A Blog by the Editor of The Middle East Journal

Putting Middle Eastern Events in Cultural and Historical Context

Friday, July 22, 2011

Syriac Question Mark: Poor Journalism on Scholarly Subjects 101

Here's an interesting story poorly reported by Reuters. A Cambridge University scholar thinks he has identified the "world's first question mark" in a Syriac punctuation mark known as the zagwa elaya,   a double dot that looks a bit like a colon. (The punctuation mark, not the large intestine.) First, go read the Reuters account. At least in the online version, there is no illustration (well, I'm getting an "Early photos of the Beatles emerge" showing a young Paul McCartney, but I don't think Sir Paul is a Syriac punctuation mark).  Why not SHOW US A PICTURE? Secondly, we find such interesting data as the following
Syriac is thought to have appeared in the Middle East from the 1st Century and boasts a large Christian literature. It declined as a spoken language with the arrival of Islam and Arabic and today is only used in churches.

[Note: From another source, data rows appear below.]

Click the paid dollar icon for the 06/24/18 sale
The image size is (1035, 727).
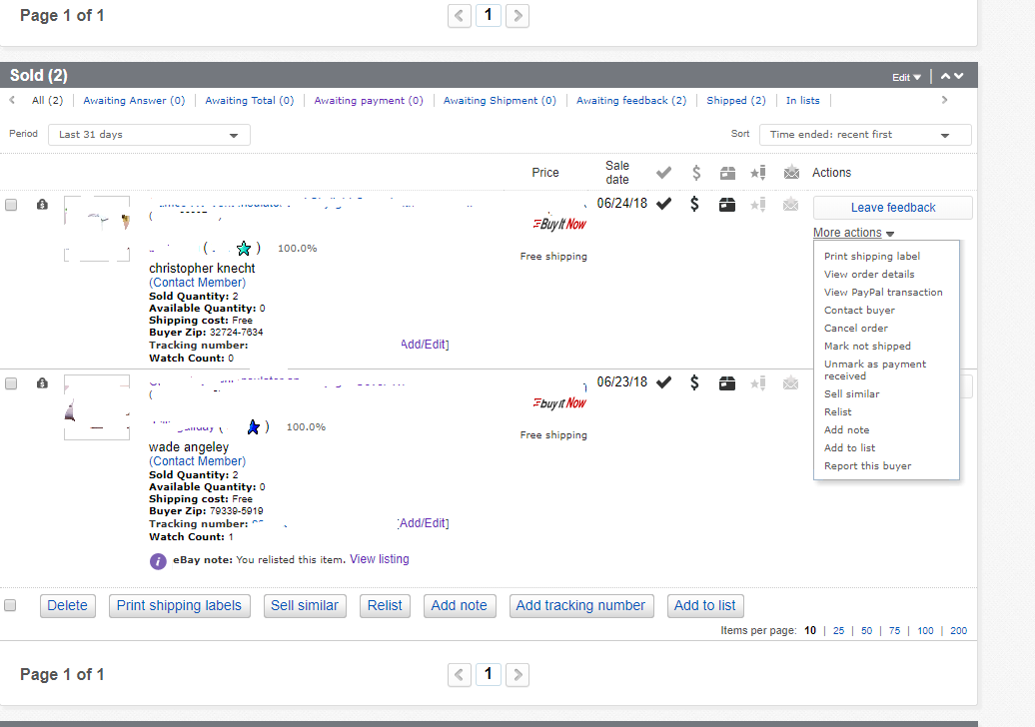(x=695, y=204)
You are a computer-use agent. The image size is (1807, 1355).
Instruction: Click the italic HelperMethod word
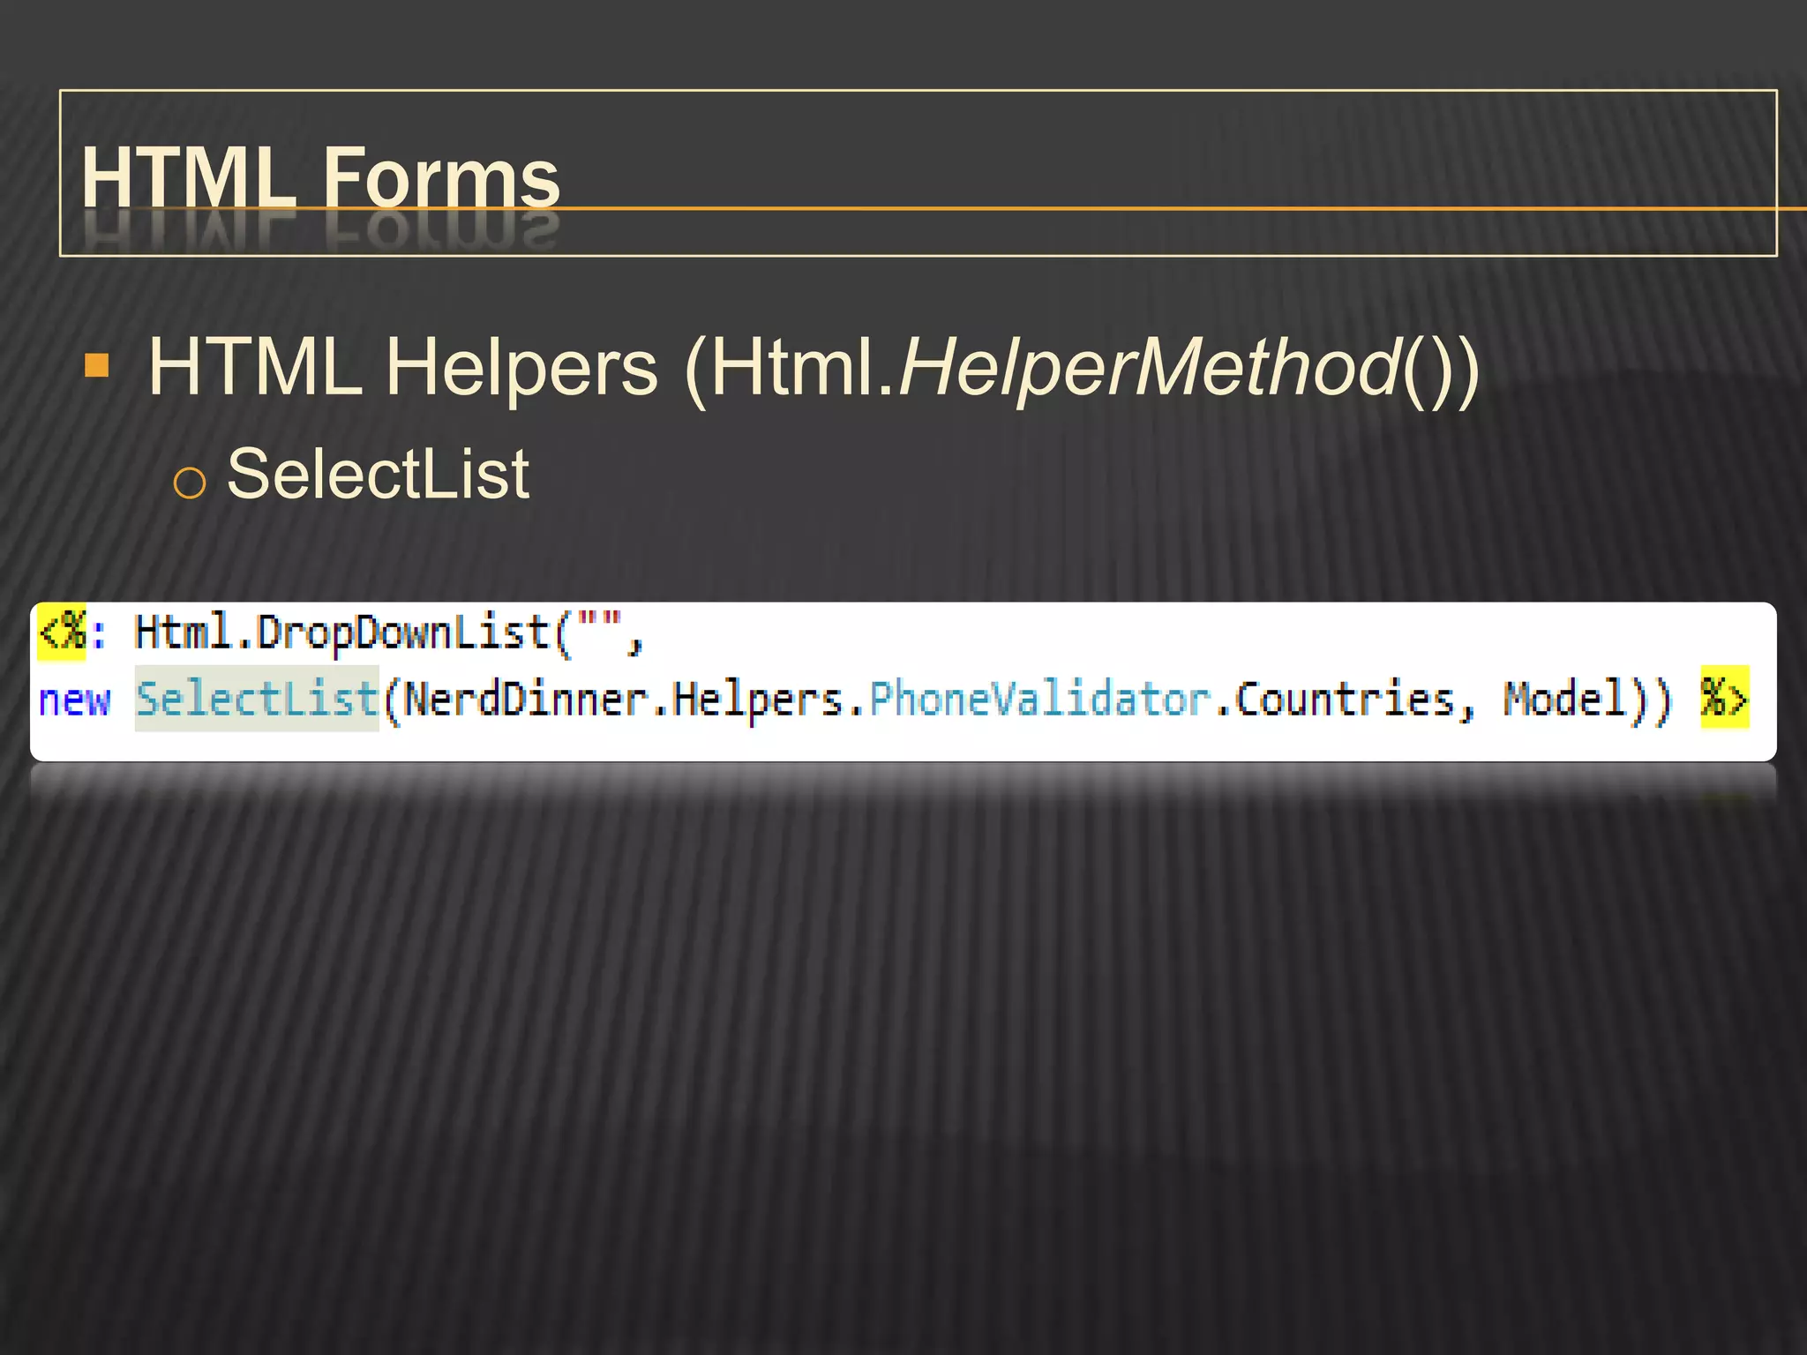(1149, 367)
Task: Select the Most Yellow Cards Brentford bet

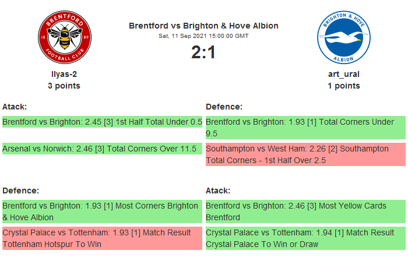Action: 305,211
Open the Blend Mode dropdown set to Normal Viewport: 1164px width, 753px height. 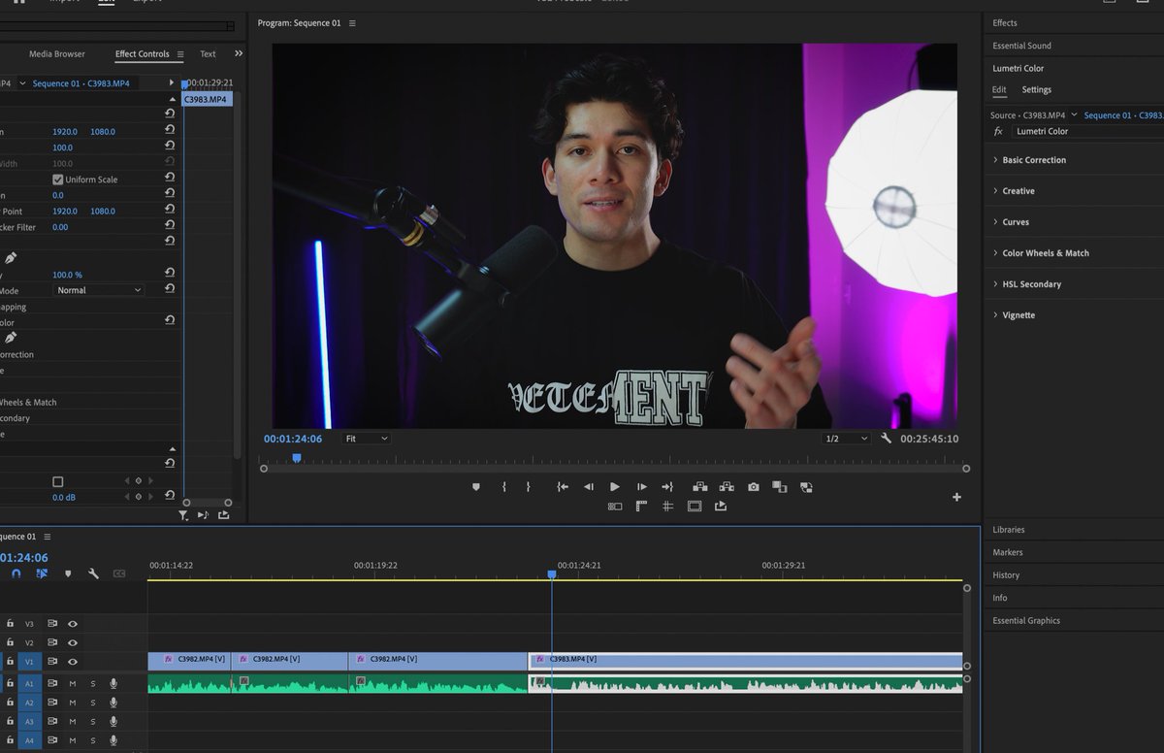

Thought to have appeared? Syriac is just the late form of Aramaic, the dominant language of the Middle East for close to a millennium, though written in a distinctive alphabet (two really) and it hardly just "appeared". It was written in everything from cuneiform to square letter Hebrew to the various varieties of Syriac scripts, and even occasionally in Arabic.

Nor is it only used in churches today: its  Western form is spoken in four villages north of Damascus, and its Eastern form among the Assyrian communities of Iraq and Turkey. Syriac was once one of the world's great literary languages, and isn't quite dead yet. I have only the slightest smattering (alphabet, basic verb) but the Reuters reporter could have done better than this.

Now, go to the Cambridge University website on the same purported discovery. Here's a nuanced account quoting the academic making the claim with all the nuances intact, and with an illustration, which I reproduce above, and which seems to include the mark in question. (I make no judgment on his claims, which I'm not qualified to address, but at least the Cambridge site doesn't misstate facts.)

Really, what's so hard about that?

2 comments:

benedict said...

The reporter presumably looked up the "Syriac" entry on wikipedia, which also states the language "appeared" in the 1st century. Given the topic, it might have been more appropriate to cite the entry on the Syriac alphabet, which dates it to the 2nd century BC.

I think you are right that the Reuters article lacks a more nuanced picture of the relationship of Syriac to Aramaic though, even a cursory shuffle through the Wikipedia pages is enough to suggest that. (By the way I always assumed that Aramaic is the name usually given to the spoken language used by some Christians in parts of Syria, Iraq, Iran etc as you mentioned, with Syriac being the liturgical language.)

Michael Collins Dunn said...

benedicr:

I think the usual distinction is that "Aramaic" means the language as it evolved from Biblical times on down, including its late form while Syriac is specifically that late form written in the Syriac alphabet. But I should note that while it's true as you say that, in English, the speakers of the Western and Eastern forms say they speak Aramaic, as far as I know when they speak in their own language, they call it Suroyo. At least the ones in Iraq do.